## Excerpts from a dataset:
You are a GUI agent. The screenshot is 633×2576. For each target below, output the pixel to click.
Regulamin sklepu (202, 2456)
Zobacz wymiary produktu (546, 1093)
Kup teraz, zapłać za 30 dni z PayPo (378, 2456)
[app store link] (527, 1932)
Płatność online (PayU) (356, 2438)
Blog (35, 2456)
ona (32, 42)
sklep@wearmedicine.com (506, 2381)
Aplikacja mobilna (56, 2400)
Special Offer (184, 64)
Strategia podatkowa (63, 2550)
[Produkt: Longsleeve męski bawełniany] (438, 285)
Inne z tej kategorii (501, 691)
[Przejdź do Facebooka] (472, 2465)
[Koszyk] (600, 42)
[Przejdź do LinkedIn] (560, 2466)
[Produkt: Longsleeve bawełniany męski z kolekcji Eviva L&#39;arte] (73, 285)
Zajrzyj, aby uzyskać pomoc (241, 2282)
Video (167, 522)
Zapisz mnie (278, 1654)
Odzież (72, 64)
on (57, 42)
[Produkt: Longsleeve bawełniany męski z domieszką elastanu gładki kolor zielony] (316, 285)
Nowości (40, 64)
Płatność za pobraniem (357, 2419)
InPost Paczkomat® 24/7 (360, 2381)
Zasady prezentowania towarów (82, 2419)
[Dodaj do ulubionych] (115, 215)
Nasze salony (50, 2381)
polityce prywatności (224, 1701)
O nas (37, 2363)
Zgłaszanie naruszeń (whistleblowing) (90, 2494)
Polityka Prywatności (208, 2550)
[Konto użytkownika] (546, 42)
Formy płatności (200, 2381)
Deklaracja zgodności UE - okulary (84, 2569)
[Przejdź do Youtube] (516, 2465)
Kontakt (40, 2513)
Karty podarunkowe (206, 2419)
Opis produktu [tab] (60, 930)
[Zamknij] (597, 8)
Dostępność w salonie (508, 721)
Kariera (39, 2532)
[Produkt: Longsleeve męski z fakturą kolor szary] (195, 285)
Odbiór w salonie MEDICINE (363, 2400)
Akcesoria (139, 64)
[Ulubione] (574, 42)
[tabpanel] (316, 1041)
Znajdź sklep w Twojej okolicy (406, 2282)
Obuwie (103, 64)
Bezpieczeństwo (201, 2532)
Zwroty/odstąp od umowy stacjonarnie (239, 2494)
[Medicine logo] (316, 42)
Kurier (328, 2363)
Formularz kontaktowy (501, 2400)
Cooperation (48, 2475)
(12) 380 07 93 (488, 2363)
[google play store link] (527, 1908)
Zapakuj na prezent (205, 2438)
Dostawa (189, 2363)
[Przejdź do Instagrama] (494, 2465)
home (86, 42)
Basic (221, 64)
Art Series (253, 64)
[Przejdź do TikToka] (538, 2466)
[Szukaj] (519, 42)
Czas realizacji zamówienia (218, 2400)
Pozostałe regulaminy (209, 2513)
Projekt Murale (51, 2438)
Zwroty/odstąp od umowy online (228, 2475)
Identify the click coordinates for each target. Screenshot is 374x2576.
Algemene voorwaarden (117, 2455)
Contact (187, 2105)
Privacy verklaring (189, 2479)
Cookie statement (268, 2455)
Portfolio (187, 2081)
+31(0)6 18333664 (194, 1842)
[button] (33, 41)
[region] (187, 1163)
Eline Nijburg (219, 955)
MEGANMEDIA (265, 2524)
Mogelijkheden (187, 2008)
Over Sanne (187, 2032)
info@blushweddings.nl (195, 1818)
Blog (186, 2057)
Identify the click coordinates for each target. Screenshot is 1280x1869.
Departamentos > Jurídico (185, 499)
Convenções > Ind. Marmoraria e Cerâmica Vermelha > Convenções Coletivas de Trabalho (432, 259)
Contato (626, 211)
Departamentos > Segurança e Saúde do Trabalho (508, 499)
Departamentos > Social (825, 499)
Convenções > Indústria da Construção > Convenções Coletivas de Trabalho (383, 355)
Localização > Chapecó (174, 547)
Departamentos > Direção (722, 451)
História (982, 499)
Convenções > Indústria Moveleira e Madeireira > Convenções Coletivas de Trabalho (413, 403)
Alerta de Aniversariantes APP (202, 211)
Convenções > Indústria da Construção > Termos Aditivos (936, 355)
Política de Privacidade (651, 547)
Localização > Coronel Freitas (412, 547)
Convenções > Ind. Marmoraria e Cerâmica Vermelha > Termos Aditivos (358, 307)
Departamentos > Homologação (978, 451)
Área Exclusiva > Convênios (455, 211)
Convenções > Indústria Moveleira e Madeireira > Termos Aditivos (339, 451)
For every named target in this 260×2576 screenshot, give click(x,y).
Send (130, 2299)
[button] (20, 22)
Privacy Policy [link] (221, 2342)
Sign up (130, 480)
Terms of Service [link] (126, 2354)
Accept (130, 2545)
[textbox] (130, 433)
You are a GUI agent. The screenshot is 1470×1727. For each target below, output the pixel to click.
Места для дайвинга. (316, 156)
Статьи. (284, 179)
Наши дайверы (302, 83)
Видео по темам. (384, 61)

## PROBLEM:
Repeat only what lies between the first line of the data and the line containing "ona (32, 42)", both of those lines included, exactly as it stands.

## OUTPUT FOR THIS TASK:
You are a GUI agent. The screenshot is 633×2576. For each target below, output the pixel to click.
Regulamin sklepu (202, 2456)
Zobacz wymiary produktu (546, 1093)
Kup teraz, zapłać za 30 dni z PayPo (378, 2456)
[app store link] (527, 1932)
Płatność online (PayU) (356, 2438)
Blog (35, 2456)
ona (32, 42)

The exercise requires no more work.